- **EXERCISE**
Please return exactly the lines from the beginning of the listing up to and including the line with "Given: Open job 1/00100175 link icon", with no pictures.
=== EXTRACTED DATA ===
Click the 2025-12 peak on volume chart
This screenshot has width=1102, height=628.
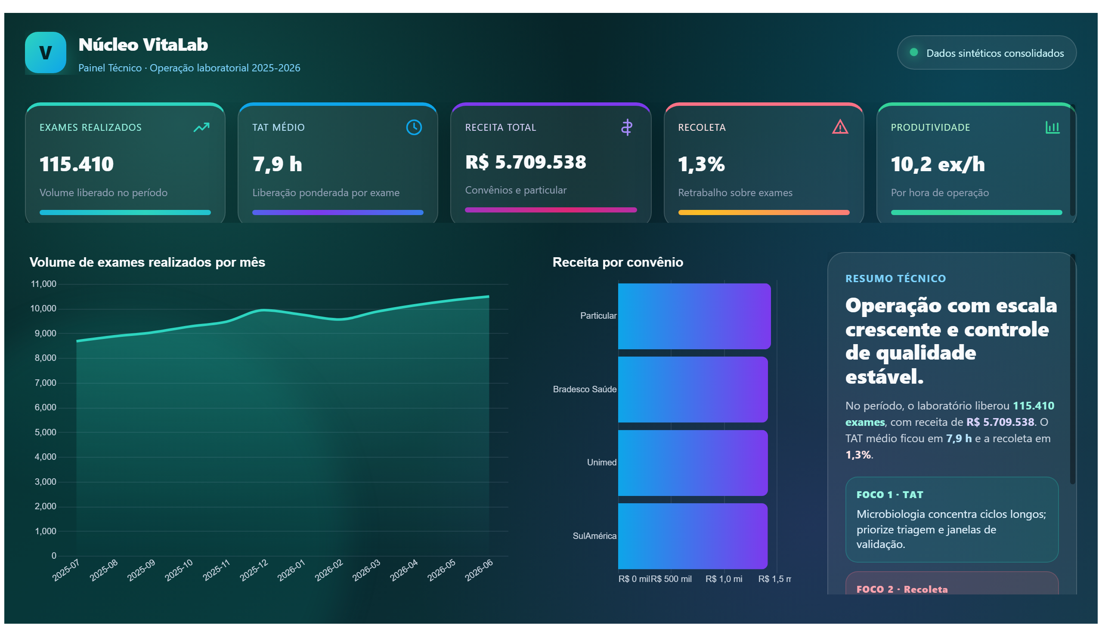(264, 310)
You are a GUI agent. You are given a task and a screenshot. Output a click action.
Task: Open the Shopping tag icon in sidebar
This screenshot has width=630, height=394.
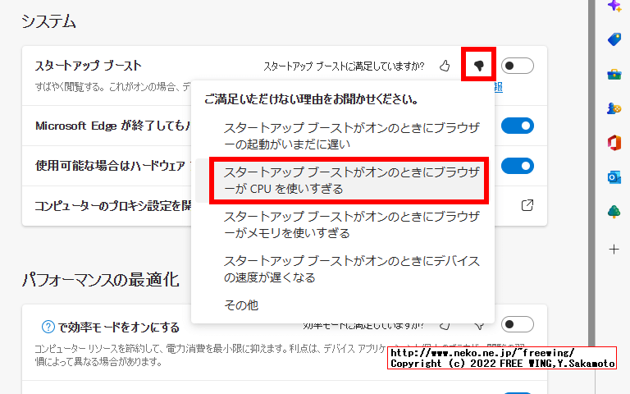614,39

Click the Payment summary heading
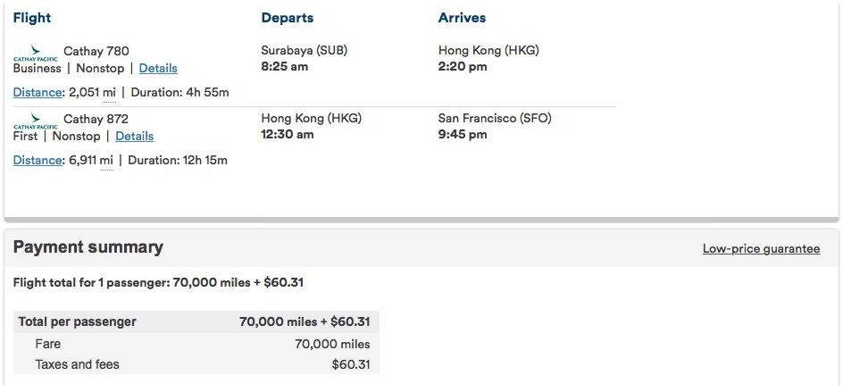point(88,247)
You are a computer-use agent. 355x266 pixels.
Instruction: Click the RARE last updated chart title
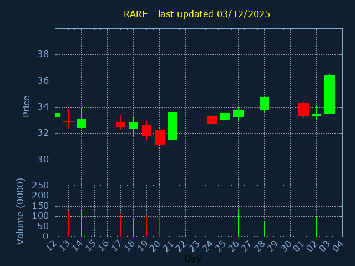pyautogui.click(x=197, y=14)
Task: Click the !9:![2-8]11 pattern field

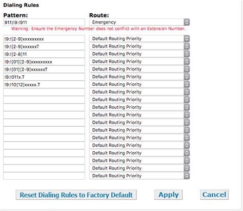Action: (44, 54)
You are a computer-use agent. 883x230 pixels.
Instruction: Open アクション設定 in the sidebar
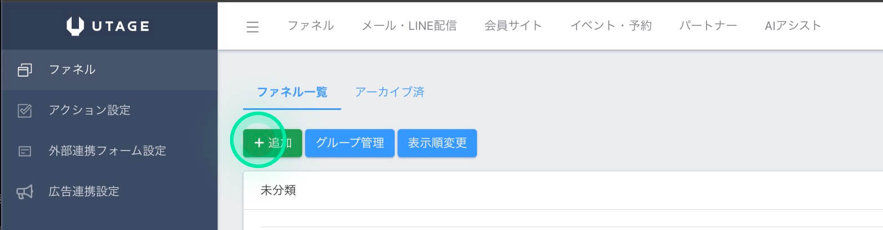pos(90,110)
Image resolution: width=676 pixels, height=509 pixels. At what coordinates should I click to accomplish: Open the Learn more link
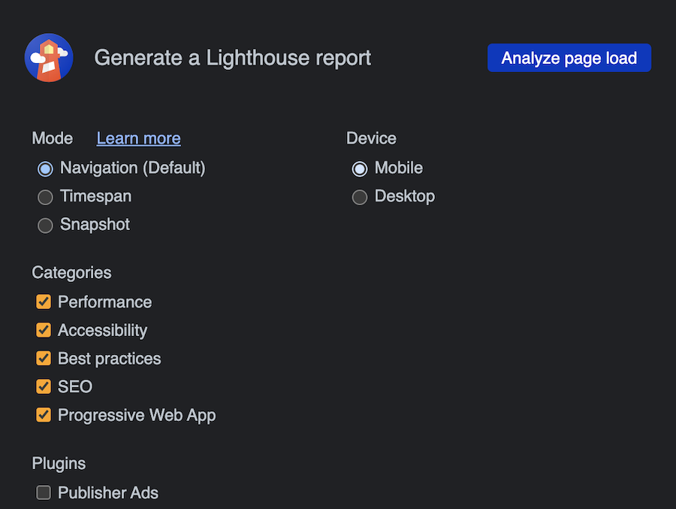[138, 138]
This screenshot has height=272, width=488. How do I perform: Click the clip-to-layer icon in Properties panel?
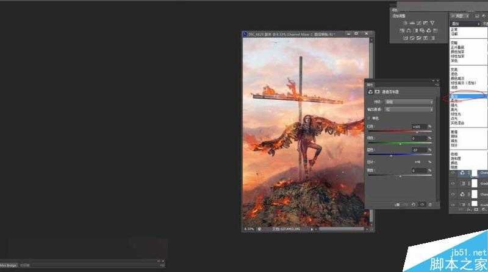pos(398,204)
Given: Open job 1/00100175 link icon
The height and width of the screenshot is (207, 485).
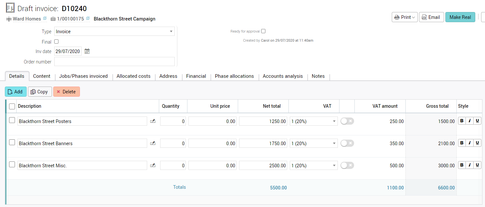Looking at the screenshot, I should (88, 19).
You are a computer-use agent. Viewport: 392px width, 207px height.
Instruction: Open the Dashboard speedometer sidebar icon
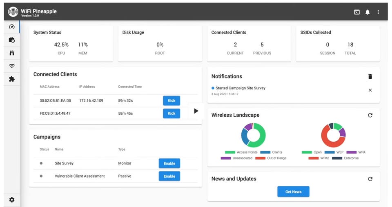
===
- **YOUR RESPONSE**
Click the 2025-12 peak on volume chart
This screenshot has width=1102, height=628.
(264, 310)
You are a GUI agent. You are given a task and a screenshot. Output a click action.
Task: Open the Shopping tag icon in sidebar
This screenshot has width=630, height=394.
614,39

Click the Payment summary heading
point(88,247)
You are a computer-use agent. 355x266 pixels.
Instruction: Click the RARE last updated chart title
pyautogui.click(x=197, y=14)
Task: Click the !9:![2-8]11 pattern field

Action: (44, 54)
You are a computer-use agent. 883x230 pixels.
Instruction: Open アクション設定 in the sidebar
pos(90,110)
Image resolution: width=676 pixels, height=509 pixels. At what coordinates should I click to accomplish: Open the Learn more link
[138, 138]
This screenshot has height=272, width=488. How do I perform: Click the clip-to-layer icon in Properties panel?
pos(398,204)
Given: Open job 1/00100175 link icon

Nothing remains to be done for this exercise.